### INPUT ROWS
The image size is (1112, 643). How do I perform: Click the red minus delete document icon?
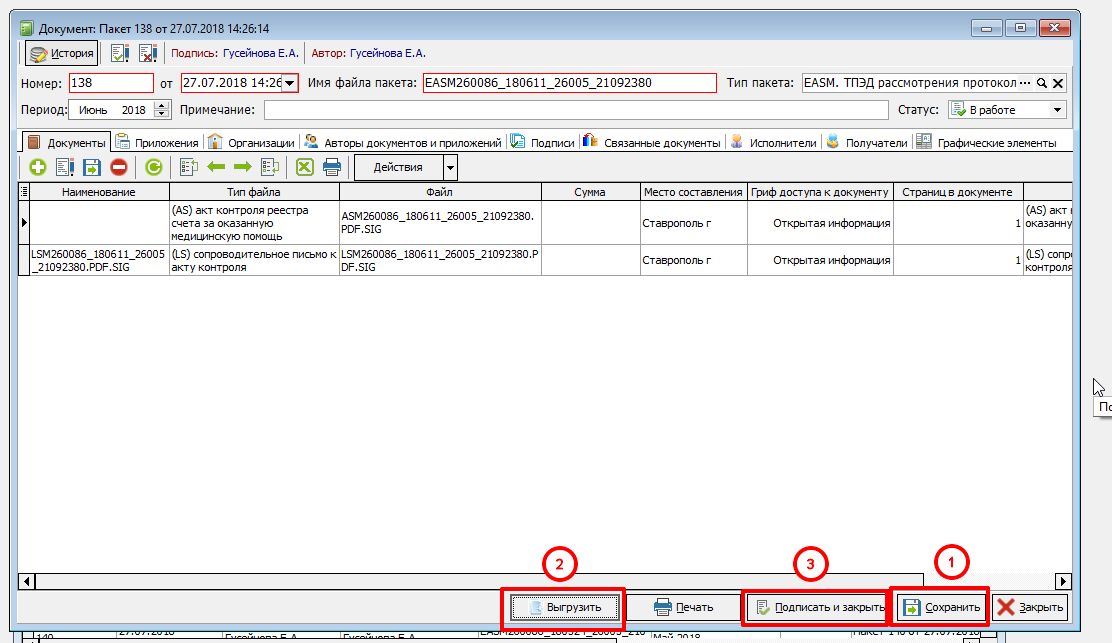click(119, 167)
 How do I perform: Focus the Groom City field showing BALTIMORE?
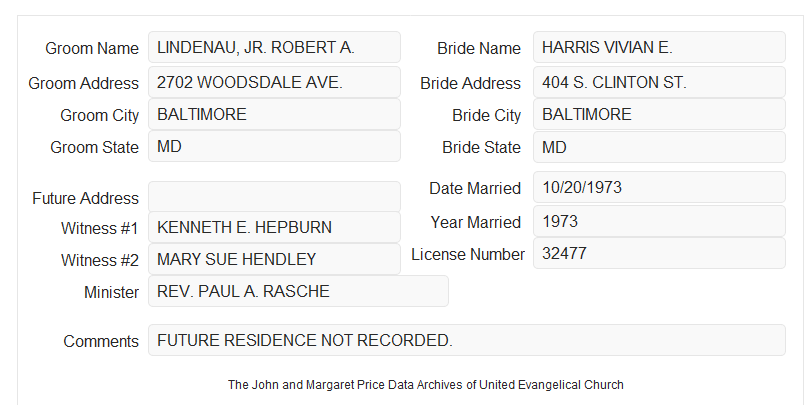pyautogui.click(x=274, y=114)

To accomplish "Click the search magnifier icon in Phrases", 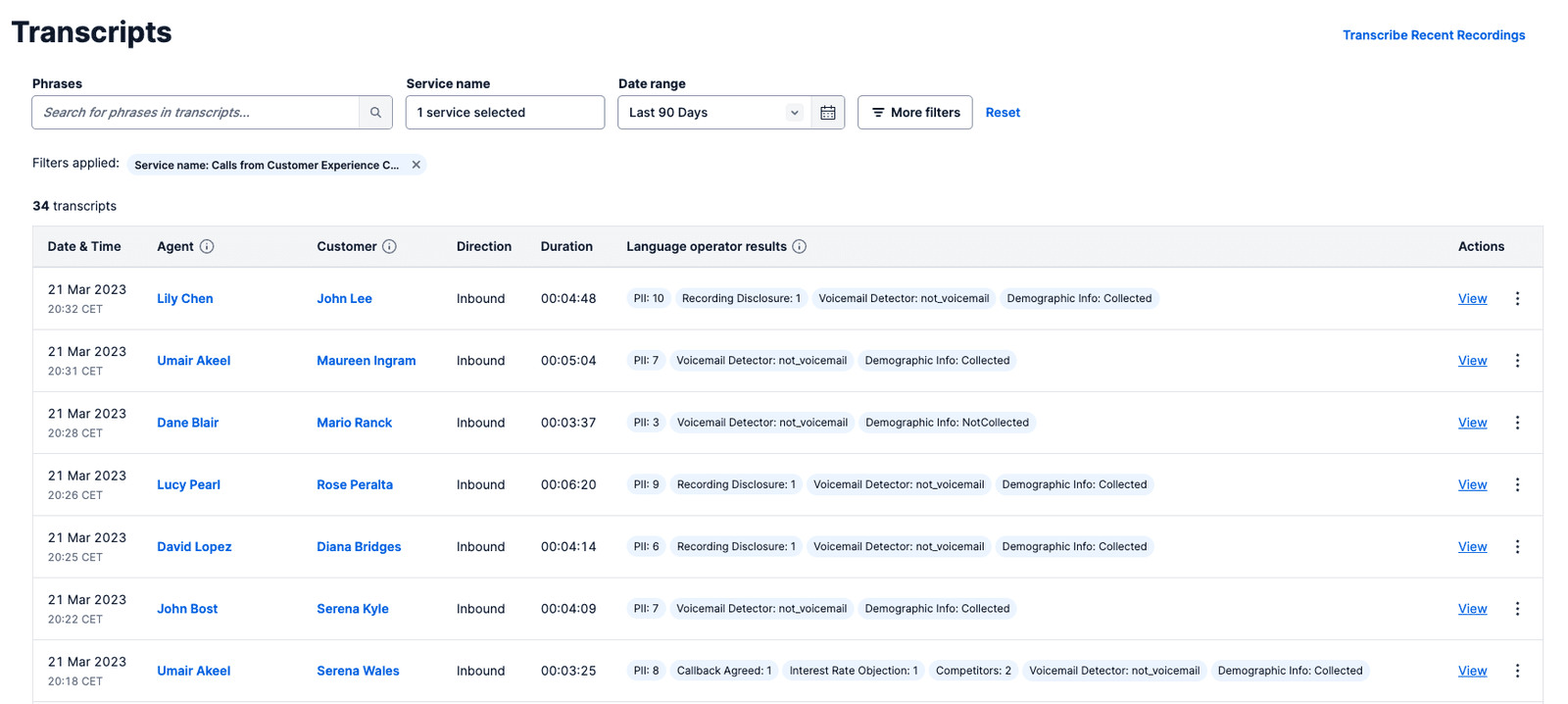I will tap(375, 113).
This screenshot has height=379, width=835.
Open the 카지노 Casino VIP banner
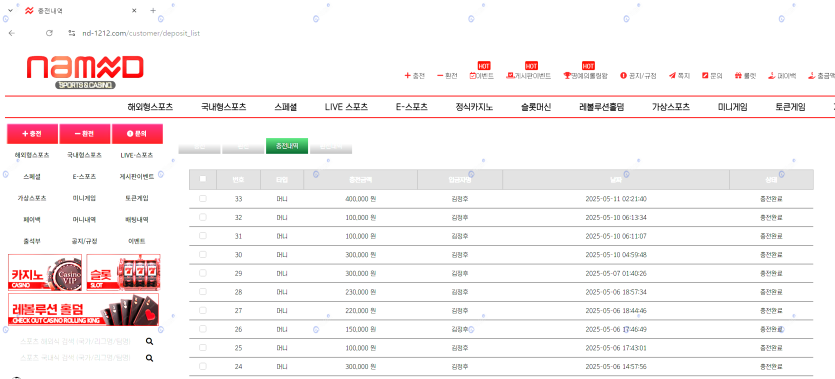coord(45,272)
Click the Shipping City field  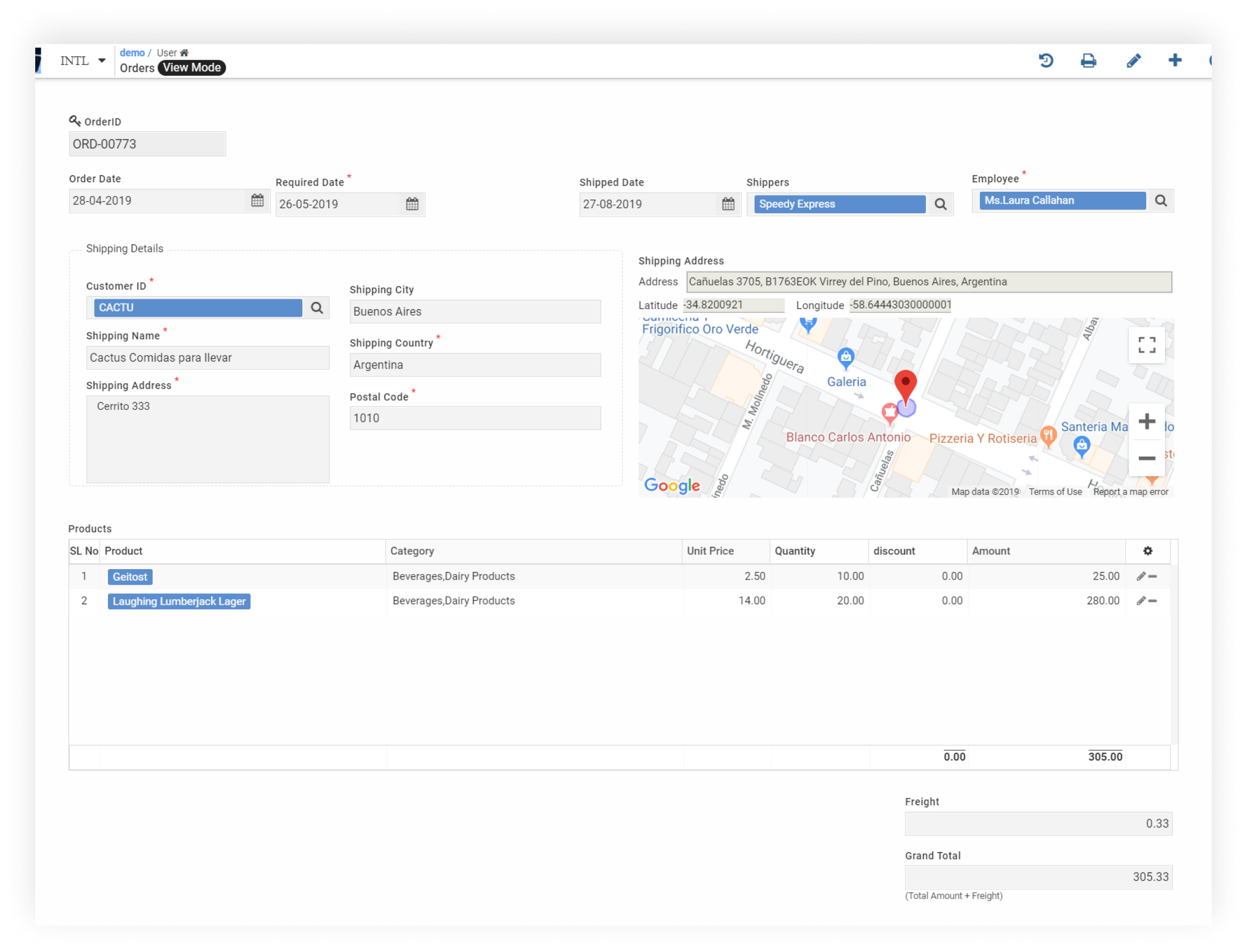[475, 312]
...
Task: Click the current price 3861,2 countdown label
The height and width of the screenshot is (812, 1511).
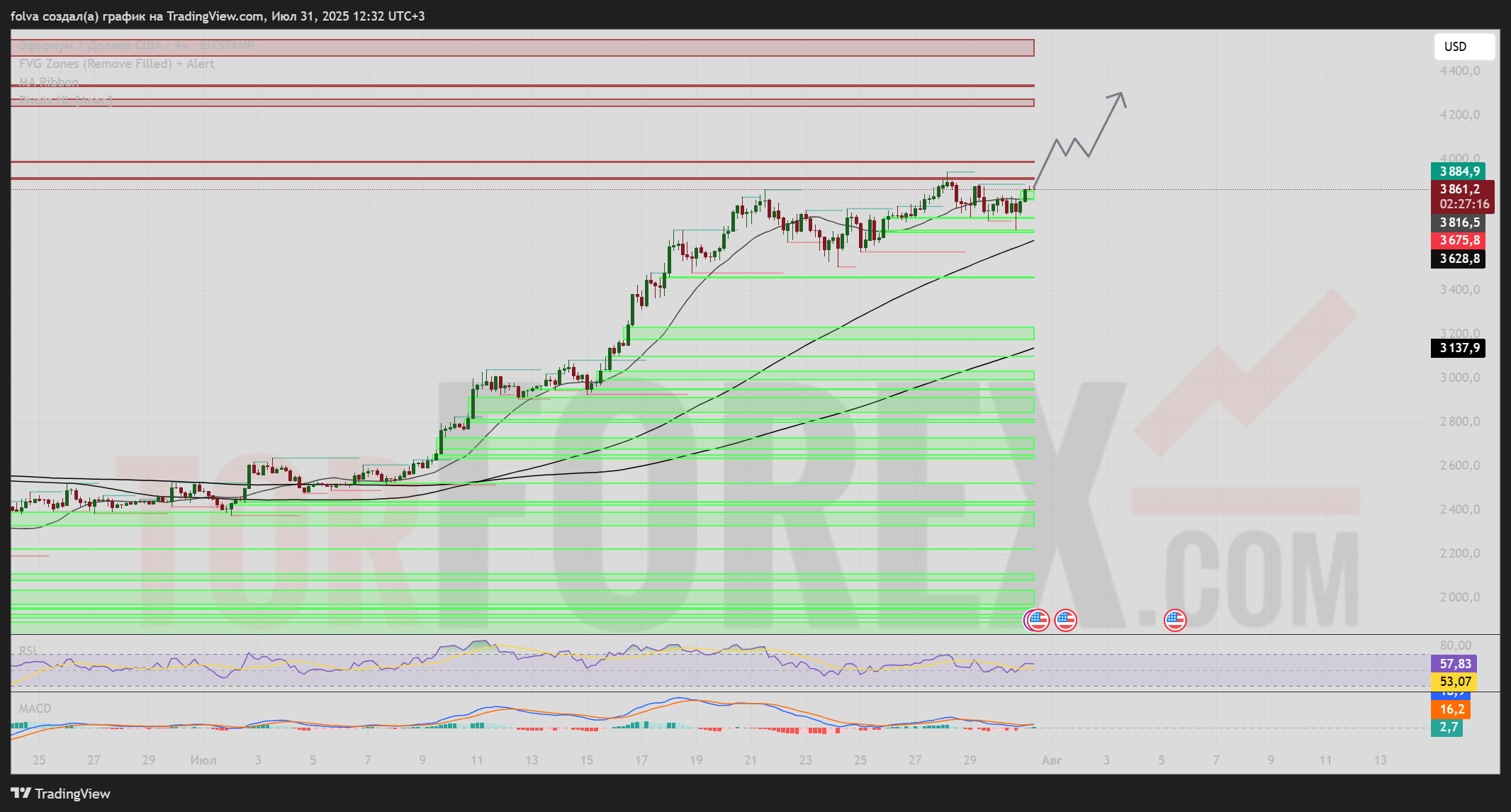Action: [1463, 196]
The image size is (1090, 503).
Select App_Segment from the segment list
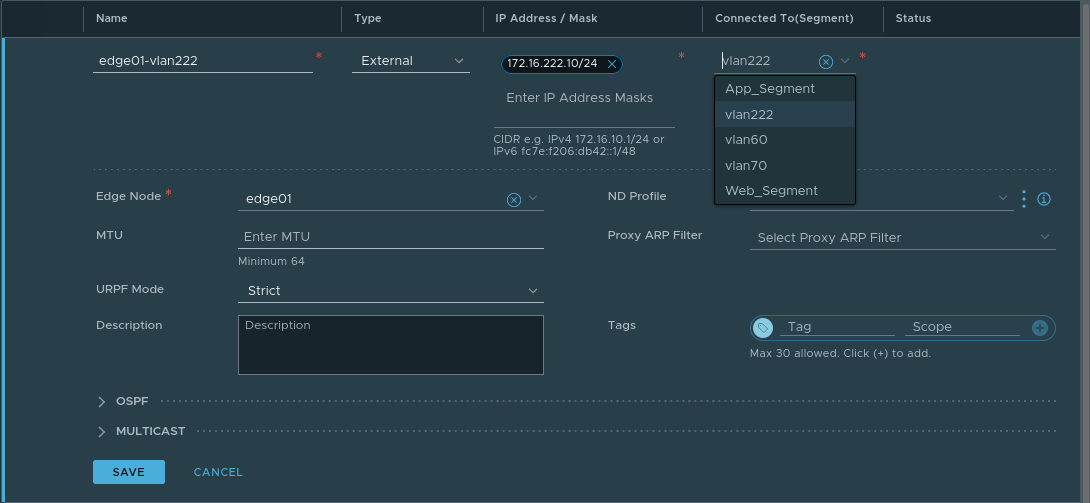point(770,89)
---
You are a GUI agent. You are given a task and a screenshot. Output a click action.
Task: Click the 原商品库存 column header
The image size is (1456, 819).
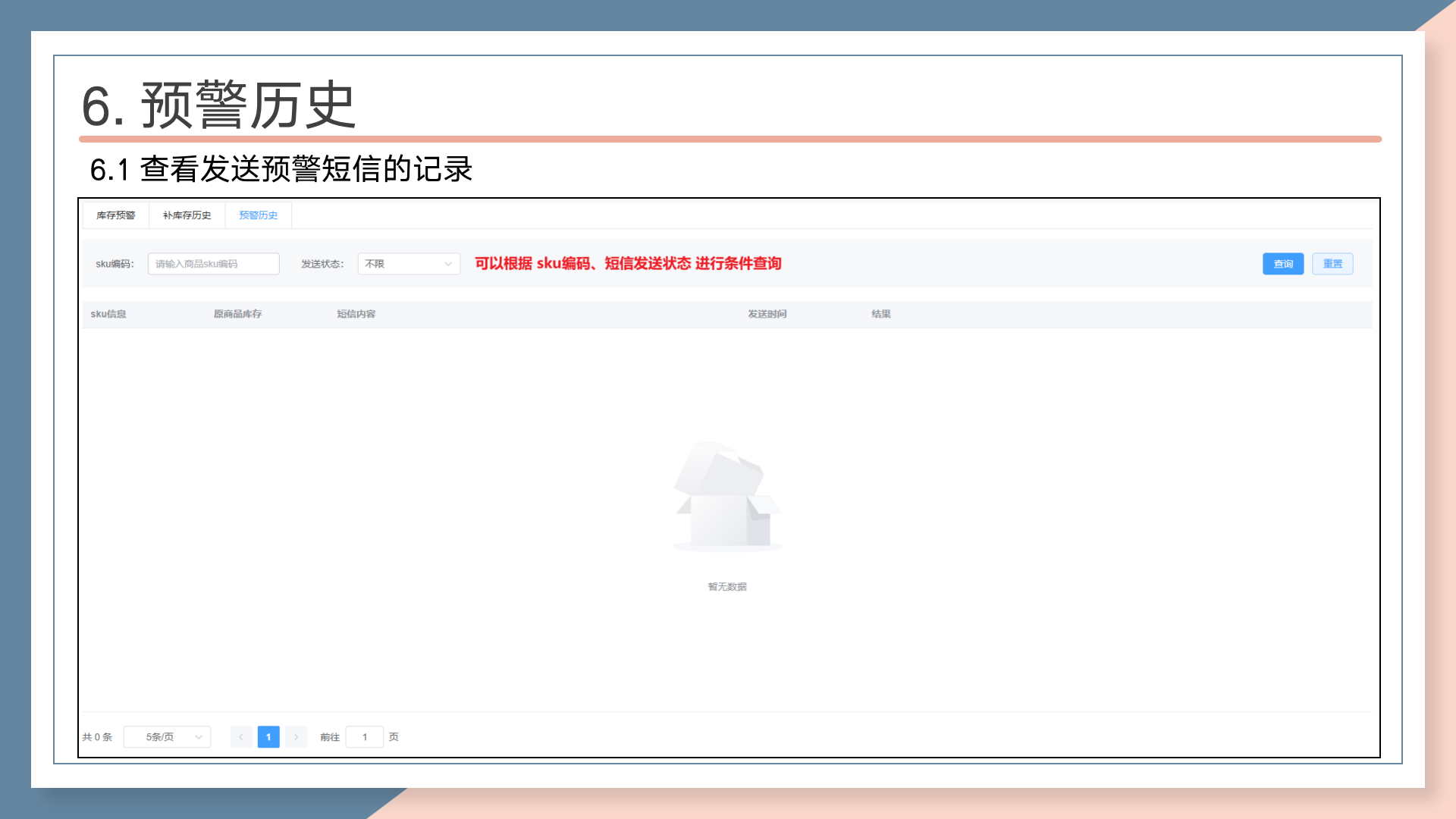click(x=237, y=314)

### WHAT YOU ARE ASKED TO DO
Copy out the records from the line that contains "You are a GUI" through the line that contains "click(x=237, y=314)", keeping both of those lines. Leave the pictures out.

### RESULT OF THIS EXERCISE
You are a GUI agent. You are given a task and a screenshot. Output a click action.
Task: Click the 原商品库存 column header
The image size is (1456, 819).
click(x=237, y=314)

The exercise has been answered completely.